One common use case for wireless anemometers is when a person wants to be able to tell how windy it is outdoors without going outside, and they don’t want to have to fumble with cables or wires to connect their wind speed meter (anemometer) with an LCD display. Often times the cables that come with even the best cup anemometers are too short and a hassle to deal with.
Factors to consider when buying a rotating cup anemometer
What is the wireless range of this anemometer?
Most wireless anemometers have a range of a few hundred feet. Since they commonly broadcast on the 915 MHz RF wireless transmission frequency, 330 feet is a very common range limit for these units. A few professional grade wireless anemometers have ranges of up to around 1000 feet.
Are there any drawbacks to making an anemometer wireless?
It’s not easy these days to find a wireless wind meter that only measures the speed of wind and not other factors like wind direction, temperature and other weather factors. These days it’s much more common to find a wind speed meter (anemometer) that’s bundled as part of a larger personal weather station kit. This might have possible downsides like increased cost. But we’d argue that in many cases it’s handy to be able to have all that extra data at your fingertips without needing to venture outside– even if all you think you initially are interested in is wind speed.
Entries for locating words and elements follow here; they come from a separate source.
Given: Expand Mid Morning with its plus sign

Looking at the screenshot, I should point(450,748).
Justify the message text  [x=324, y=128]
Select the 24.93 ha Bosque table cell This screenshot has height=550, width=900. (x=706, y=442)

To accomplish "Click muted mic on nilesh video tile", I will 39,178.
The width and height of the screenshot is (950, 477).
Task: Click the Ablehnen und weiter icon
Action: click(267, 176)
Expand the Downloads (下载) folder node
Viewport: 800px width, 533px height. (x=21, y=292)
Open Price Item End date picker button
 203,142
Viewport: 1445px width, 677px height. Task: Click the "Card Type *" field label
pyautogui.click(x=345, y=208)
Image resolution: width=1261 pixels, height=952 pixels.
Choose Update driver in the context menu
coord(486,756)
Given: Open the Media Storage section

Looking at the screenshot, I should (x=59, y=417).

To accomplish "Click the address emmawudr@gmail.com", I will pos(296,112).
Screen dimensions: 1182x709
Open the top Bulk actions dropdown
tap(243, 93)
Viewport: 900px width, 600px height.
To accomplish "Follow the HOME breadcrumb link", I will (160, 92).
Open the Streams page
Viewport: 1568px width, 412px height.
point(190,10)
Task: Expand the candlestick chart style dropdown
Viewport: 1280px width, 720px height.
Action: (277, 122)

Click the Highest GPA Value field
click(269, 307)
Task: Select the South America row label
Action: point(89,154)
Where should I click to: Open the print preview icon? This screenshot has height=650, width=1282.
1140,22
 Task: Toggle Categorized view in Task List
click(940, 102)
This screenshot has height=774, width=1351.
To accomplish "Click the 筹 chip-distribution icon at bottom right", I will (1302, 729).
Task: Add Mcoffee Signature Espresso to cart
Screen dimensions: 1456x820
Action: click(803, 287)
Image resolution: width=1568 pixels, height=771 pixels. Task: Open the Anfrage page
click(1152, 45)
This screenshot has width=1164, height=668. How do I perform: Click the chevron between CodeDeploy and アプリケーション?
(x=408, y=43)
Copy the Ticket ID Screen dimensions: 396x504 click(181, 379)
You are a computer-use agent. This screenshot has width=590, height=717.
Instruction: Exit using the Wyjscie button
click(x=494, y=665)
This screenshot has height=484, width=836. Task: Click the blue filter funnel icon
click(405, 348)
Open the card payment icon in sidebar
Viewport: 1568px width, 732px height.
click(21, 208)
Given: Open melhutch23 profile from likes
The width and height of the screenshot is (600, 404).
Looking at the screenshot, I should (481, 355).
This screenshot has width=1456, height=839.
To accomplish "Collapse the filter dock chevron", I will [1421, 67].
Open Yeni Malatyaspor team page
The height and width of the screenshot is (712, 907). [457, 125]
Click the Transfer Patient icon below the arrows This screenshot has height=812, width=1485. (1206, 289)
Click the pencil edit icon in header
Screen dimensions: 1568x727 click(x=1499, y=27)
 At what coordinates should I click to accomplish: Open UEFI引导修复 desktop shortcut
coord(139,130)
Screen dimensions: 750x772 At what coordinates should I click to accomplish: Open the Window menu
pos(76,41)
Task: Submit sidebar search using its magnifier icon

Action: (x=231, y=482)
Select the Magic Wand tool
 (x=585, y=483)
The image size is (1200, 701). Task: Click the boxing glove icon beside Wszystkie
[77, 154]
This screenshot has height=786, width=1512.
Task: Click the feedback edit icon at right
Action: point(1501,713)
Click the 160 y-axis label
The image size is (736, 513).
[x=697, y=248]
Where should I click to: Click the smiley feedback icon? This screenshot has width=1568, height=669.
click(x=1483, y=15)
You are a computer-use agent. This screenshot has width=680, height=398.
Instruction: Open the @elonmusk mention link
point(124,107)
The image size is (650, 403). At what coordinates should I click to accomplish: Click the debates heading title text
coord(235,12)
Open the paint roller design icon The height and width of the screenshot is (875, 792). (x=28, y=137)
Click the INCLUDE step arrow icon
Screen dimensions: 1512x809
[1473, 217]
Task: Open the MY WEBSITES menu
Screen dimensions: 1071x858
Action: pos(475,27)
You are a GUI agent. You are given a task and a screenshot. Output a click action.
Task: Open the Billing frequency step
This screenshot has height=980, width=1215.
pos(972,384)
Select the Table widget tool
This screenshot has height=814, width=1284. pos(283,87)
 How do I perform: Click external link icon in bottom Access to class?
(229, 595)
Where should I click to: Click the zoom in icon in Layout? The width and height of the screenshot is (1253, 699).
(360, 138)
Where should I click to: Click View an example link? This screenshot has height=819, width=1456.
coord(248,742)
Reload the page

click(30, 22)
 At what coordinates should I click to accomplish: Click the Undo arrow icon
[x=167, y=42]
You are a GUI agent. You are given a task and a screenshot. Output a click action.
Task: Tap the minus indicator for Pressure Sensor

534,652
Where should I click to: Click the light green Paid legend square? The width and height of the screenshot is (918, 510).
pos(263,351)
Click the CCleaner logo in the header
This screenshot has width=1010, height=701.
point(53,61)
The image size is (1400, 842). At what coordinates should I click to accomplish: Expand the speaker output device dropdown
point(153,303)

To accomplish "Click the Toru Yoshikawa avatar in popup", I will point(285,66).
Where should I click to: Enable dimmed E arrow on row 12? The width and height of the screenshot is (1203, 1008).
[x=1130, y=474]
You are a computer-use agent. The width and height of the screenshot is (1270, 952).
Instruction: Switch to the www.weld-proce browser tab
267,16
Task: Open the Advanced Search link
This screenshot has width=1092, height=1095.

How many indoor LCD base stations does this come with? What are the base station’s features?
Some LCD base stations are easier to read than others, and different wireless anemometers will display different types of data on their screens. Be sure to examine the example display readout of any wireless wind speed meter that you are considering to make sure you’re happy with the display since that’s what you’re actually going to be relying on for information. Some LCD displays are in color, some are larger than others, and some distill all their information into a personalized forward looking 12 or 24 hour weather forecast (like “showers likely”).
Can this wireless anemometer connect to my computer? Does it have a mobile phone app that I can check from anywhere?
Some personal weather stations allow you to connect their base stations to a computer to sync weather data like wind speed, temperatures and so on for analysis. This can be useful if you’re tech savvy and some weather stations eve allow you to upload your data automatically to websites like Weather Underground, where thousands of weather enthusiasts contribute data to crowdsource a very accurate view of global weather. Some wireless anemometers also come with a mobile phone app that will let you check weather conditions at home even while you’re away.
It’s worth keeping in mind that all of the weather stations in this article only work with PCs and many will only upload data as long as they are plugged into your computer and it’s on and connected to the internet. One of the units in this list, the Ambient Weather unit does not need to be connected to a PC, it comes with a special wireless relay device of its own that uploads information to the internet for you without needing to be plugged into a computer that’s on.
What type of batteries does this potential wireless wind speed meter use?
Before you buy a wireless wind speed meter, be sure to check to see what kind of batteries it accepts and what the approximate battery life is expected to be. You probably won’t want to be changing the batteries every month for example. Many of the units featured on this page have a battery life ranging from many months to even a couple of years on standard AA batteries.